▶ [Activity list]:
- A) Using the post about running out of pain medication, explain in one to three sentences why the writer works hard to avoid running out of the prescription pain reliever.
- B) Write what comes next in the post about running out of pain medication, picking up after its final sentence.

▶ [Document passage]:
-------------------------

Like pictures of flowers, it's worth it to practice.

Like pictures of flowers, it’s worth it to practice.

Yesterday had all the potential in the world to go very wrong. I had taken my dose of Rx pain relief the night before, and rather carelessly just toss the bottle back into its place without being particularly mindful that I had just taken the last dose. As in, I had run out. I work hard to prevent that from happening because the outcome of unexpectedly withdrawing from it is not pleasant. I didn’t really think I was at risk – there was another whole bottled right there…only… there wasn’t. That was an entirely different medication, and the re-fill of my pain-killer hadn’t yet arrived in the mail. That seemed no big deal in the morning, at least initially. I was in a great mood and not much pain. So I shrugged it off and went on with my day. Before I even got to work, my mood started to turn, and I felt this simmering anger in the background that I couldn’t explain – it was a lovely day and I felt great when the day started.

By the time I got to work I felt inexplicably resentful, cross, short-tempered and hostile. Being ever so human, my brain started to craft explanations that seemed reasonable, which – since there wasn’t anything wrong to cause the feelings I was having, didn’t bode well for the future of the day, or my mood.  Later, some juxtaposition of thoughts and observations drove me to take a ‘time out’ in a quiet corner and meditate for a moment or two, and as I gently considered my being, I realized I was in a lot of pain. A lot. That’s when the smile broke through, and my shoulders relaxed, and the ferocity building in my heart died away; of course I was in pain, I hadn’t taken my pain medication. The last piece slipped into place and I recognized that the medication I hadn’t taken easily accounted for the entire experience. My experience immediately improved. I still hurt. I spent the day in a lot of pain. I still had that headache, and withdrawing from a pain-killer unexpectedly does suck – but it’s totally survivable, only mildly unpleasant. Certainly, it does not amount to an emotional betrayal of any sort, and there’s no call to allow it to ruin a productive work day.

I spent the rest of the day almost merry. I phoned my physician, asked to have the Rx refilled at the local pharmacy. My at-home partner offered to pick it up on her way home so it would be waiting for me when I arrived. Emotional crisis averted. I even thought to pay myself on the back for not allowing my emotions to rule – or ruin – the day, and enjoyed a moment of quite celebration – practicing the practices definitely making an every day difference.

-------------------------

▶ [Information supplied]:
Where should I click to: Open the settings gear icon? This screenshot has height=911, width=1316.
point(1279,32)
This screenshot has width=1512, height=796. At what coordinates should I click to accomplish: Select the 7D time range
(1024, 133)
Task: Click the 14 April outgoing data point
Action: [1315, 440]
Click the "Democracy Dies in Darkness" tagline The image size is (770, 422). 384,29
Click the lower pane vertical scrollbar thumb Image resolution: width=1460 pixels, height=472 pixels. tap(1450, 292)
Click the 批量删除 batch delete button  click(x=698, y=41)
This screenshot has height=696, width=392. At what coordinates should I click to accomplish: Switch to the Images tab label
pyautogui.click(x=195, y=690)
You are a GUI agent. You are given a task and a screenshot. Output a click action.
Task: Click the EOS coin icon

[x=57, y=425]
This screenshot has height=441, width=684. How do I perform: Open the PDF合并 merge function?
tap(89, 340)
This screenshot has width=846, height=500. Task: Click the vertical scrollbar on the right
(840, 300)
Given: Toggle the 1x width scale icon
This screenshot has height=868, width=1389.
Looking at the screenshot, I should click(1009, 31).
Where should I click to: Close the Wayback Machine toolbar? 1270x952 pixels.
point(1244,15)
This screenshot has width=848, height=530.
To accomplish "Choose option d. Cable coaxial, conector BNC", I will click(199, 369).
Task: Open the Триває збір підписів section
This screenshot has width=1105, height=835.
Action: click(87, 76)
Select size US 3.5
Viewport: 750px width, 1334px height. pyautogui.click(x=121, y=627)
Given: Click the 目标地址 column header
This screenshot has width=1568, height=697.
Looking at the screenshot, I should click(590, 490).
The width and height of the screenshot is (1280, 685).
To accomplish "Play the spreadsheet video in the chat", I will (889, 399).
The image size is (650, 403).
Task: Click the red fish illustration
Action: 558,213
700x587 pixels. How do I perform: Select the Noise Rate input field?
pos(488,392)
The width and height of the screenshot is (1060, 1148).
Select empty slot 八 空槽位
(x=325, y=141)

-------------------------

▶ [List of answers]:
- A) The writer works hard to avoid running out because unexpectedly withdrawing from the medication is not pleasant.

- B)
Yoga is harder when I’m in pain, but getting through a sequence that addresses that pain reduces the pain I’m in.  That’s one practice I definitely intend to keep.

Meditation doesn’t come naturally during an emotional storm, or an angry moment, or dark despair; that’s why it requires practice, and making that commitment has resulted [for me] in more emotional resilience, more awareness and presence, less fearfulness and anxiety, better sleep, and a deep sense of calm that is easier to reach. Another practice I’m fully committed to; it’s the most powerful Rx I’ve ever had for some of what ails me.

Self-care practices go unnoticed in the lives of so many people. Observation in my own experience tells me, sadly, that much of what is wrong with the world is how poorly we treat ourselves, care for ourselves (or don’t), and tend to our own needs; we are rarely able to do better for others than we can do for ourselves. I’m fairly strict with myself these days, in a loving way, about being on time with medication, getting enough sleep, eating right, and staying on track with fitness goals – because when I treat myself well, I treat the world well, and enjoy my experience more.

A lovely day to treat myself well, and enjoy my experience more.

A lovely day to treat myself well, and enjoy my experience more.

Today seems ordinary enough, in a very pleasant way. Today I’ll take my time, savor the moments, and enjoy my experience. Today is a good day to enjoy the world.